### Work to complete
Arrange the lines below as a numbered list, leaving out any blank lines.

── Stored data ──

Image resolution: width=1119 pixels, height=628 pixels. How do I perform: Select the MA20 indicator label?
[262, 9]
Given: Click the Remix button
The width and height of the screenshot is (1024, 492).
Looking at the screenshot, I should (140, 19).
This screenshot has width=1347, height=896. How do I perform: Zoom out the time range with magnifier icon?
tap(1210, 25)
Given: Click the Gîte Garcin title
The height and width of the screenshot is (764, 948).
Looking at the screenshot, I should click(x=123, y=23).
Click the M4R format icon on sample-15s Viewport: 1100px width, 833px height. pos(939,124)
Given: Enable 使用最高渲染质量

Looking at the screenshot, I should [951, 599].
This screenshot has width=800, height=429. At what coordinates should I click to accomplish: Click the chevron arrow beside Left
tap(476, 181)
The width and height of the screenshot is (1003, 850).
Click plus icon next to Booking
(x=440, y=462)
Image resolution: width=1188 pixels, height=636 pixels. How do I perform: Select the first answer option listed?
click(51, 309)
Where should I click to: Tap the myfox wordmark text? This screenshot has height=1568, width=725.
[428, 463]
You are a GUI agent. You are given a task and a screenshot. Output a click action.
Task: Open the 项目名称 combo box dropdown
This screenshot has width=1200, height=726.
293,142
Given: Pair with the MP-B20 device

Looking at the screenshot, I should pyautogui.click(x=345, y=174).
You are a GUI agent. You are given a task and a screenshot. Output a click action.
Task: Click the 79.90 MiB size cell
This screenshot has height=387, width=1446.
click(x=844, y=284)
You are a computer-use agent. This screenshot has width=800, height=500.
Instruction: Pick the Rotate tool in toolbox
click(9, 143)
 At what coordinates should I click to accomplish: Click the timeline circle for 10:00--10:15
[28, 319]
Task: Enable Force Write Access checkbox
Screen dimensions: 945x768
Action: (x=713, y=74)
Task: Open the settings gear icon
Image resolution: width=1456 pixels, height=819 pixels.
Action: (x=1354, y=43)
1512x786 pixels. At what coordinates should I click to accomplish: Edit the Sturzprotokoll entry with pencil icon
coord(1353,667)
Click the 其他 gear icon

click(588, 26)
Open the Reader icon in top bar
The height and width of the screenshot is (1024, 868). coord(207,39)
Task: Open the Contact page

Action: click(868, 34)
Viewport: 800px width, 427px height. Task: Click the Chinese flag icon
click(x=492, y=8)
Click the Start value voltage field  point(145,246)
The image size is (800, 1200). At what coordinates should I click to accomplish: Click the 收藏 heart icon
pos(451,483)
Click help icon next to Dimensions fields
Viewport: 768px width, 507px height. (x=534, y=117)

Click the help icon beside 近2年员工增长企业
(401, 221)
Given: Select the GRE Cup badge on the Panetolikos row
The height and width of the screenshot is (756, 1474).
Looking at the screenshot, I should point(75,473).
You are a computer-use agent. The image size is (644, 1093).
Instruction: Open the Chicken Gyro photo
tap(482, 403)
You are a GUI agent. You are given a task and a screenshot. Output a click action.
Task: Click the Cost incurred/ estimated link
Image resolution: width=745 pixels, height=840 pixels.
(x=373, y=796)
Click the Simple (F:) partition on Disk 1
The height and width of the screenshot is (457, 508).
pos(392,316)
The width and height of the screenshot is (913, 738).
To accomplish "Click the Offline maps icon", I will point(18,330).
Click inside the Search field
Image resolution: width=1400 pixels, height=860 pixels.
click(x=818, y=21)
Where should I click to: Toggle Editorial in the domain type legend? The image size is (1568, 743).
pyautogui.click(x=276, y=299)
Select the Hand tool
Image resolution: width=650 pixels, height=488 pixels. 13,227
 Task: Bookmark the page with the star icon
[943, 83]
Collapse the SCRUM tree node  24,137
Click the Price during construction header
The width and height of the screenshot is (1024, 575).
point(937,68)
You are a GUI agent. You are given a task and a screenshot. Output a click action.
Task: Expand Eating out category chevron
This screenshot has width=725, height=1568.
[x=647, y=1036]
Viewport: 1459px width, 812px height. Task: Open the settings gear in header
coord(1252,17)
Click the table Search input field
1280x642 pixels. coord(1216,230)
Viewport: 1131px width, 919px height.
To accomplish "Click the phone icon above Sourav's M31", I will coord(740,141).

───

### Final result
1. Image resolution: width=1119 pixels, height=628 pixels. How do I perform: Select the MA20 indicator label?
2. [262, 9]
3. Given: Click the Remix button
4. The width and height of the screenshot is (1024, 492).
5. Looking at the screenshot, I should (140, 19).
6. This screenshot has width=1347, height=896. How do I perform: Zoom out the time range with magnifier icon?
7. tap(1210, 25)
8. Given: Click the Gîte Garcin title
9. The height and width of the screenshot is (764, 948).
10. Looking at the screenshot, I should click(x=123, y=23).
11. Click the M4R format icon on sample-15s Viewport: 1100px width, 833px height. pos(939,124)
12. Given: Enable 使用最高渲染质量
13. Looking at the screenshot, I should [951, 599].
14. This screenshot has width=800, height=429. At what coordinates should I click to accomplish: Click the chevron arrow beside Left
15. tap(476, 181)
16. The width and height of the screenshot is (1003, 850).
17. Click plus icon next to Booking
18. (x=440, y=462)
19. Image resolution: width=1188 pixels, height=636 pixels. How do I perform: Select the first answer option listed?
20. click(51, 309)
21. Where should I click to: Tap the myfox wordmark text? This screenshot has height=1568, width=725.
22. [428, 463]
23. You are a GUI agent. You are given a task and a screenshot. Output a click action.
24. Task: Open the 项目名称 combo box dropdown
25. This screenshot has width=1200, height=726.
26. 293,142
27. Given: Pair with the MP-B20 device
28. Looking at the screenshot, I should pyautogui.click(x=345, y=174).
29. You are a GUI agent. You are given a task and a screenshot. Output a click action.
30. Task: Click the 79.90 MiB size cell
31. This screenshot has height=387, width=1446.
32. click(x=844, y=284)
33. You are a computer-use agent. This screenshot has width=800, height=500.
34. Instruction: Pick the Rotate tool in toolbox
35. click(9, 143)
36.  At what coordinates should I click to accomplish: Click the timeline circle for 10:00--10:15
37. [28, 319]
38. Task: Enable Force Write Access checkbox
39. Screen dimensions: 945x768
40. Action: (x=713, y=74)
41. Task: Open the settings gear icon
42. Image resolution: width=1456 pixels, height=819 pixels.
43. Action: (x=1354, y=43)
44. 1512x786 pixels. At what coordinates should I click to accomplish: Edit the Sturzprotokoll entry with pencil icon
45. coord(1353,667)
46. Click the 其他 gear icon
47. click(588, 26)
48. Open the Reader icon in top bar
49. The height and width of the screenshot is (1024, 868). coord(207,39)
50. Task: Open the Contact page
51. Action: click(868, 34)
52. Viewport: 800px width, 427px height. Task: Click the Chinese flag icon
53. click(x=492, y=8)
54. Click the Start value voltage field  point(145,246)
55. The image size is (800, 1200). At what coordinates should I click to accomplish: Click the 收藏 heart icon
56. pos(451,483)
57. Click help icon next to Dimensions fields
58. Viewport: 768px width, 507px height. (x=534, y=117)
59. Click the help icon beside 近2年员工增长企业
60. (401, 221)
61. Given: Select the GRE Cup badge on the Panetolikos row
62. The height and width of the screenshot is (756, 1474).
63. Looking at the screenshot, I should point(75,473).
64. You are a computer-use agent. The image size is (644, 1093).
65. Instruction: Open the Chicken Gyro photo
66. tap(482, 403)
67. You are a GUI agent. You are given a task and a screenshot. Output a click action.
68. Task: Click the Cost incurred/ estimated link
69. Image resolution: width=745 pixels, height=840 pixels.
70. (x=373, y=796)
71. Click the Simple (F:) partition on Disk 1
72. The height and width of the screenshot is (457, 508).
73. pos(392,316)
74. The width and height of the screenshot is (913, 738).
75. To accomplish "Click the Offline maps icon", I will point(18,330).
76. Click inside the Search field
77. Image resolution: width=1400 pixels, height=860 pixels.
78. click(x=818, y=21)
79. Where should I click to: Toggle Editorial in the domain type legend? The image size is (1568, 743).
80. pyautogui.click(x=276, y=299)
81. Select the Hand tool
82. Image resolution: width=650 pixels, height=488 pixels. 13,227
83.  Task: Bookmark the page with the star icon
84. [943, 83]
85. Collapse the SCRUM tree node  24,137
86. Click the Price during construction header
87. The width and height of the screenshot is (1024, 575).
88. point(937,68)
89. You are a GUI agent. You are given a task and a screenshot. Output a click action.
90. Task: Expand Eating out category chevron
91. This screenshot has width=725, height=1568.
92. [x=647, y=1036]
93. Viewport: 1459px width, 812px height. Task: Open the settings gear in header
94. coord(1252,17)
95. Click the table Search input field
96. 1280x642 pixels. coord(1216,230)
97. Viewport: 1131px width, 919px height.
98. To accomplish "Click the phone icon above Sourav's M31", I will coord(740,141).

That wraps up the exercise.